Childhood & Early Life

Kenneth Mackenzie Clark was born on July 13, 1903, in London, England. He was the only child of wealthy parents Kenneth MacKenzie Clark and Margaret Alice McArthur. Despite growing up in a privileged environment, Clark spent much of his childhood and adolescence in solitude. It was during this time that he developed a passion for the arts. He showed exceptional talent in painting from a young age and won several prizes while in school. His first exposure to art came at the age of 7 when he attended an exhibition of Japanese art. Clark attended Wixenford School and later Winchester College. At Oxford University, he studied modern history and graduated with a second-class honors degree in 1925. During his time at Oxford, he became deeply interested in French art under the influence of art critic Roger Fry.


After graduating from Oxford, Clark was introduced to art historian Bernard Berenson, who he eventually worked for in Italy. He assisted Berenson in revising his book “Drawings of the Florentine Painters.” Clark’s first published book, “The Gothic Revival,” was released in 1928. He succeeded Charles F. Bell as the keeper of the Fine Art Department at the Ashmolean Museum at Oxford University. Clark’s name was recommended for the position of director of London’s National Gallery, and he became the youngest director of the gallery. He worked extensively to expand the collection of European paintings and introduced innovations such as electric lighting and evening shows. Clark’s scholarly masterpiece, a catalogue of Leonardo da Vinci’s drawings at Windsor Castle, was published in 1935. He also began giving lectures and appearing on radio and television shows, discussing various art-related topics.

During World War II, Clark transported the gallery’s paintings to caves in Wales to protect them from bombing raids. He also organized public events such as luncheons and evening concerts. After the war, Clark resigned from his directorship at the National Gallery to focus on his writing. He served as the Slade Professor of Fine Art at Oxford from 1946 to 1950 and later from 1961 to 1962. Clark also played a significant role in promoting art on a large scale, serving as the chairman of the Arts Council of Great Britain from 1953 to 1960. He continued to write and lecture on art, particularly on John Ruskin.

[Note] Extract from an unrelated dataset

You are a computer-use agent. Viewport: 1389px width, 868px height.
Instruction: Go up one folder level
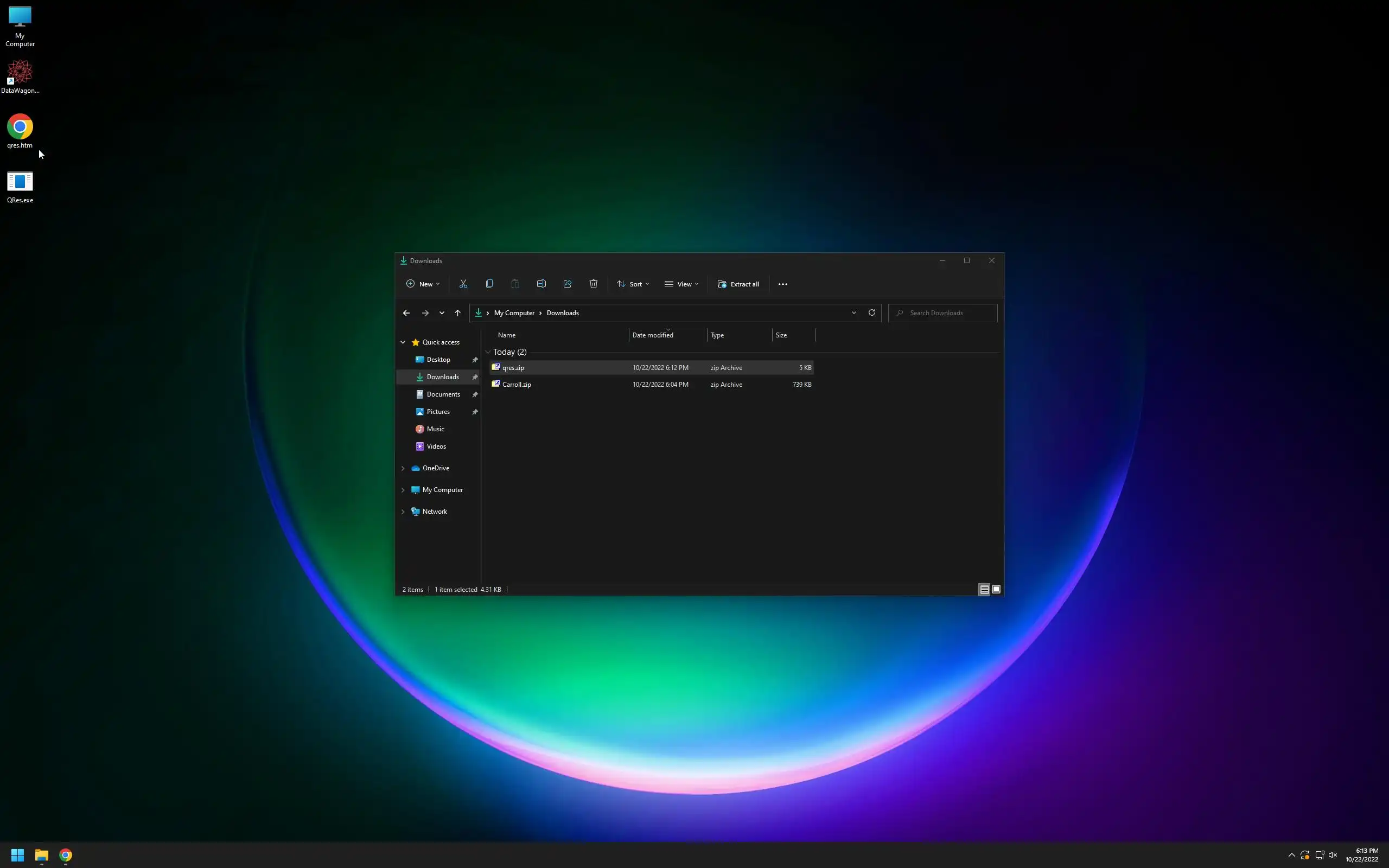point(457,313)
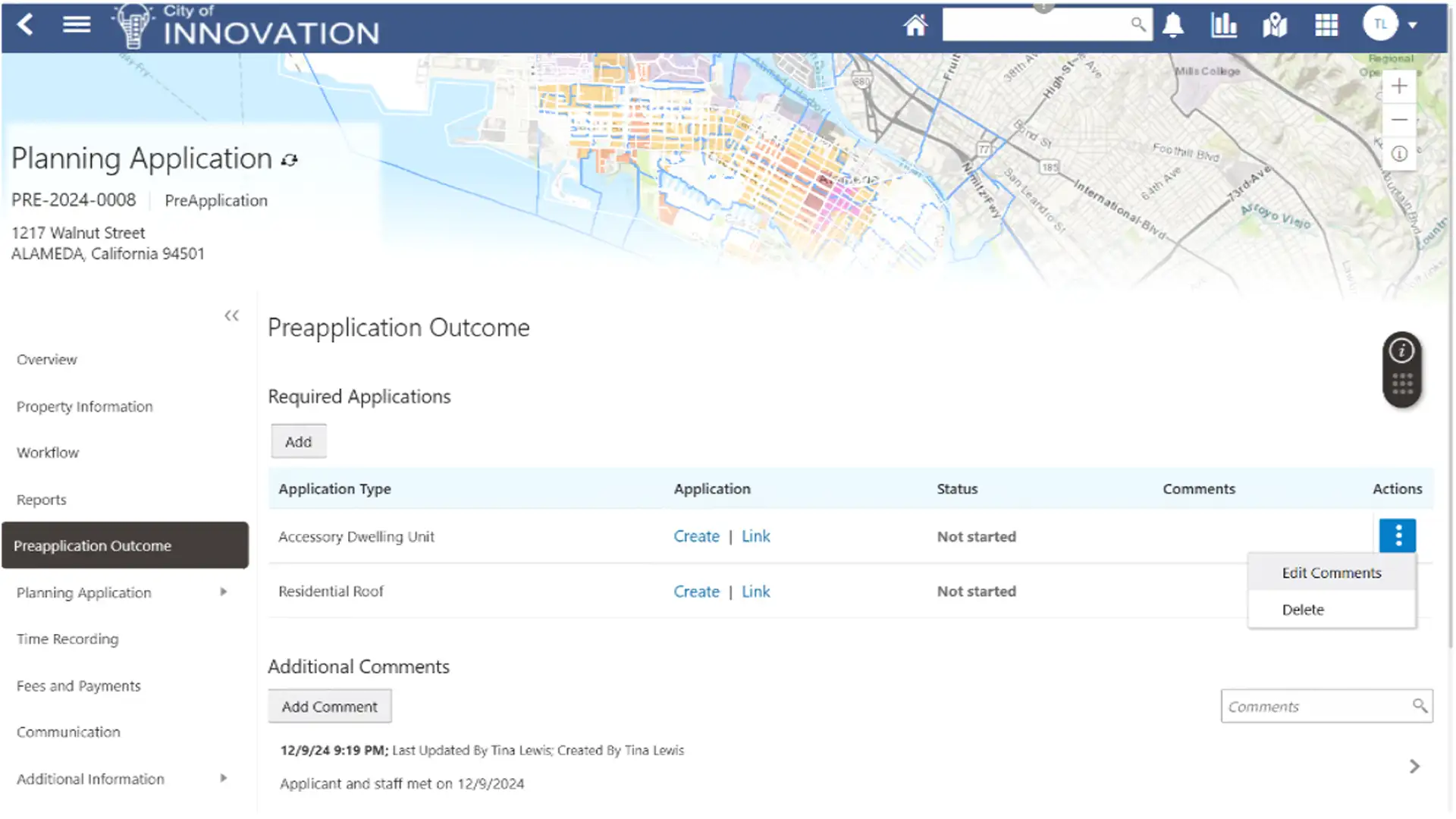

In 1954, Clark became the first chairman of the Independent Television Authority (ITA) and hosted a series of programs for ITV. He later joined the BBC and wrote and narrated the series “Civilisation,” which aired in 1969 and brought him international fame. Clark’s TV career continued with shows about Rembrandt and pioneers of modern painting. He served as the chancellor of the University of York from 1967 to 1978 and as a British Museum trustee. In the final decade of his life, Clark wrote several books based on his research and conducted lectures and TV series. He received numerous awards and honors for his contributions to British and Italian art.

Family, Personal Life & Death

Clark was married to Elizabeth “Jane” Winifred Martin from 1927 until her death in 1976. They had three children together. Despite a tumultuous marriage, Clark and Jane remained devoted to each other. After Jane’s death, Clark married Nolwen de Janzé-Rice in 1977. Clark suffered from arteriosclerosis and died on May 21, 1983, after a short illness resulting from a fall.